Mattaes Phillipou will be the youngest player on the field when unbeaten St Kilda and Essendon clash at the MCG, but the Saints are backing the teen sensation to handle the occasion.
St Kilda will celebrate their 150th anniversary match on Saturday, with 18-year-old Phillipou and fellow youngsters Mitch Owens and Anthony Caminiti among those excelling amid a 2-0 start.
The No.10 draft pick underlined his talent with a brilliant performance in attack against the Western Bulldogs, scoring three goals including a sensational, thumping long-range effort.
"He's uberly talented," teammate Mason Wood told AAP.
"He's got a great head on him. I don't know that I've met too many kids that are that driven and he's really, really driven to be whatever he's capable of.
"It helps that he's got some talent but I think his drive's what's going to hold him apart from the rest of the guys I've seen come through the football club and other football clubs and that kind of thing.

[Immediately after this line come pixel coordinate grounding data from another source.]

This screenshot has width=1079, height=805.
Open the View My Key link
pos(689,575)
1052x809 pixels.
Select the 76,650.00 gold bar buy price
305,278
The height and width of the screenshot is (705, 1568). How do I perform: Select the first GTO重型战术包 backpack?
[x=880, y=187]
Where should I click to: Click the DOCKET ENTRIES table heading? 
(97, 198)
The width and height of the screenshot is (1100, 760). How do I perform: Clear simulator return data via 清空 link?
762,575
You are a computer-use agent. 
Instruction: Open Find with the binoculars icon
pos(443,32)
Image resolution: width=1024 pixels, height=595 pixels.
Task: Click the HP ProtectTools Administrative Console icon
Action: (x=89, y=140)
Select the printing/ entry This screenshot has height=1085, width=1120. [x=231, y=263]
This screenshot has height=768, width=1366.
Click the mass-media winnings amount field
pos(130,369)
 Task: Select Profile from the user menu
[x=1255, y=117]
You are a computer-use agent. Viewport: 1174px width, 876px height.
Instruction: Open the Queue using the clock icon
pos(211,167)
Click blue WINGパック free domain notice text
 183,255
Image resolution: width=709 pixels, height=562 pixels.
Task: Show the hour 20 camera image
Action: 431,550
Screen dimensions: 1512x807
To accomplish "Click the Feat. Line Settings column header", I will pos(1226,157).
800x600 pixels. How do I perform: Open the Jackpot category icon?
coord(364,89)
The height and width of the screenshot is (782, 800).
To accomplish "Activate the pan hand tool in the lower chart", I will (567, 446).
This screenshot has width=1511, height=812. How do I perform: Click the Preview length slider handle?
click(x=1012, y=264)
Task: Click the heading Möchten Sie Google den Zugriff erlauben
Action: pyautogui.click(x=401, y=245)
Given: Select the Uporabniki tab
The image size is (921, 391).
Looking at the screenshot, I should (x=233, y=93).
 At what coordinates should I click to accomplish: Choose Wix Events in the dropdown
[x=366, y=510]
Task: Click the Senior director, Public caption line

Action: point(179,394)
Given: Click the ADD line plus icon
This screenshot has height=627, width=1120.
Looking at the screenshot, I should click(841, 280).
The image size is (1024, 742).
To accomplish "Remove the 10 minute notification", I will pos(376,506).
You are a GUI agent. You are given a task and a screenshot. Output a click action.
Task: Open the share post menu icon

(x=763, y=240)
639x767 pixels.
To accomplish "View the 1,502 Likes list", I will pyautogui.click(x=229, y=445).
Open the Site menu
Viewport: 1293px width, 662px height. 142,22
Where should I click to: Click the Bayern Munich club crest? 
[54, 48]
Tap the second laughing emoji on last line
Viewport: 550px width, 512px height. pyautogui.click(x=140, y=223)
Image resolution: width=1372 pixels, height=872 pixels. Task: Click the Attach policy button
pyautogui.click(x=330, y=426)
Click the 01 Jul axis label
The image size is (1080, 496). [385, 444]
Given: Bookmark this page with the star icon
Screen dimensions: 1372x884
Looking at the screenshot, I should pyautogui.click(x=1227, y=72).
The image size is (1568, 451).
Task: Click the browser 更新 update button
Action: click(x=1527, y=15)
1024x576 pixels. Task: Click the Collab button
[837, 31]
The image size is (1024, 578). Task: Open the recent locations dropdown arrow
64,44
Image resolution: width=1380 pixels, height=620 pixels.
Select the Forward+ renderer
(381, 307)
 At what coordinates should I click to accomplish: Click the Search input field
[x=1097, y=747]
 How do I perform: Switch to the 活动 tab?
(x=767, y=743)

"So it's good to know that other guys like Marcus Windhager and Mitchito (Owens) and Nasiah Wanganeen-Milera are on the same page with that kind of thing and it's a really exciting group of guys.
"If anything they're the guys driving a lot of the standards from the ground up and when you've got that, it doesn't matter who's out there we're gonna be pretty hard to beat."
Funnily enough Phillipou was on Essendon's radar at draft time before the Bombers opted for Elijah Tsatas, who has yet to play due to a knee injury, at pick No.5, and he slipped to St Kilda.
Wood stressed the Saints were determined not to put pressure on Phillipou to perform.
"To say it's gonna be easy sailing his whole career - it's very hard to say if that'll happen," he said.
"But his attitude and the way he goes about football will hold him in really good stead. So if he goes through a period of slump, he'll come good."
For his part, 29-year-old former Kangaroo Wood has shone in two games on the wing while enjoying a role as a mentor to younger players at the Saints.
"Coming into the football club, I wanted to change not so much who I was but who you can be as an older guy," he said.
"I certainly would have loved to had somebody that's just stuck out the arm and said 'come around for dinner once a week or whatever or come stay with me' - that kind of thing.
"So I just try to be that guy that you would have liked to have when you were younger."